◆ **Stored items**
----------

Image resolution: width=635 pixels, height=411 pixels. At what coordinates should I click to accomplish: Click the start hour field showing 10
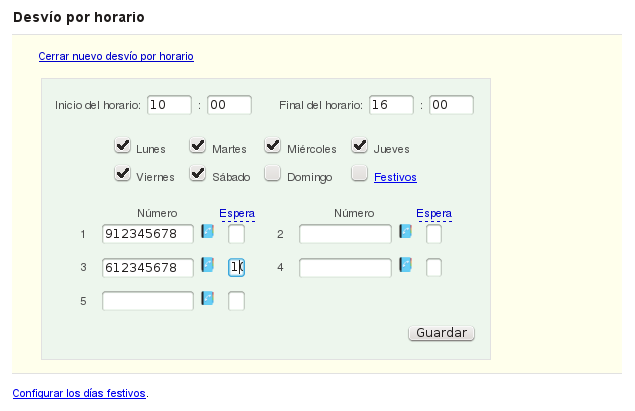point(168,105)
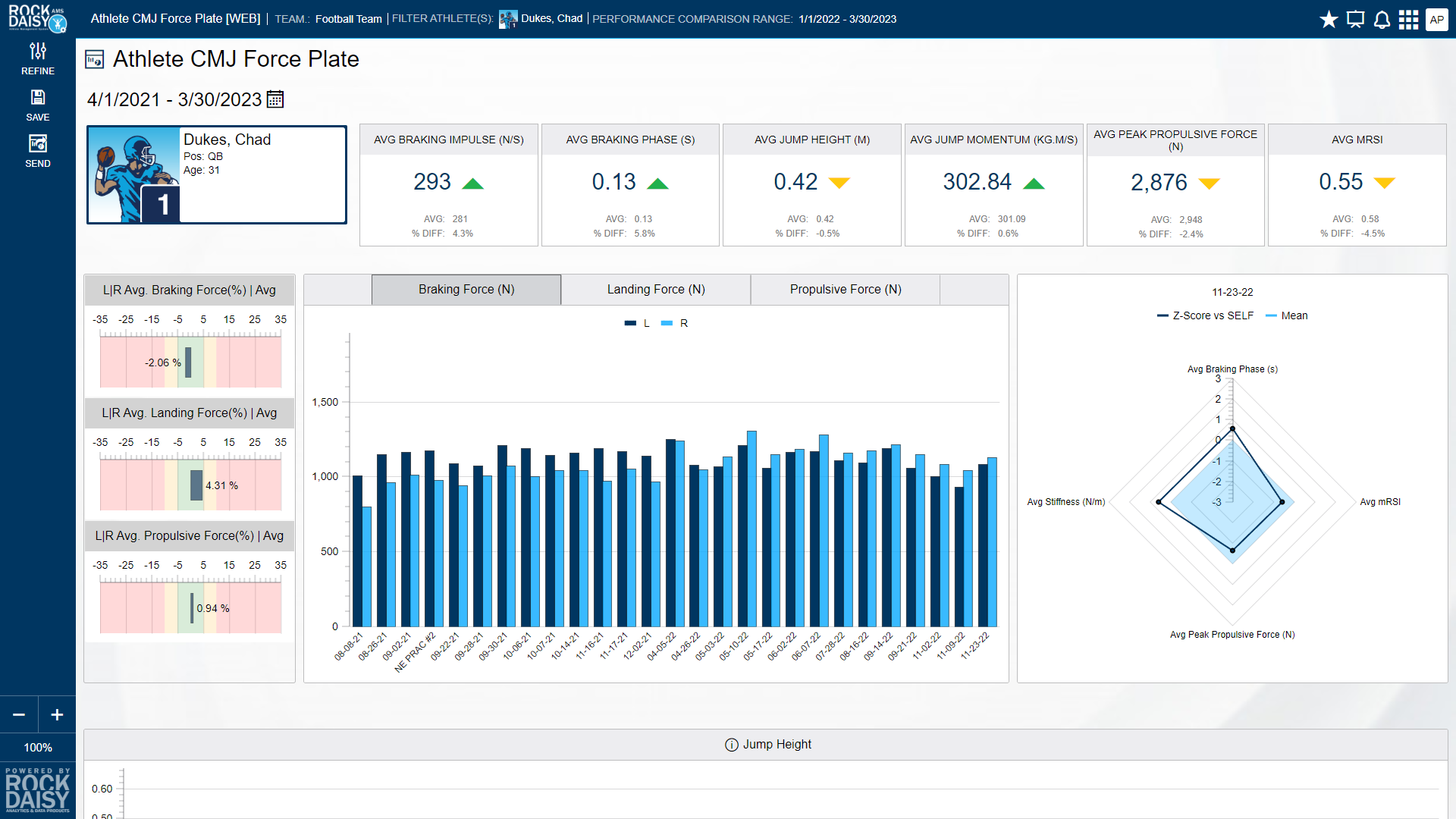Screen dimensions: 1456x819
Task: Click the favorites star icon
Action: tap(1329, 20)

----------

◆ **REQUIRED WORK**
Substitute "starting hour box" for "start hour field" throughout the records and give them again with nothing else changed. Leave the pictures out.

◆ **CORRECT OUTPUT**
Image resolution: width=635 pixels, height=411 pixels. At what coordinates should I click to accomplish: Click the starting hour box showing 10
point(168,105)
Screen dimensions: 1456x819
Task: Click the favorites star icon
Action: tap(1329, 20)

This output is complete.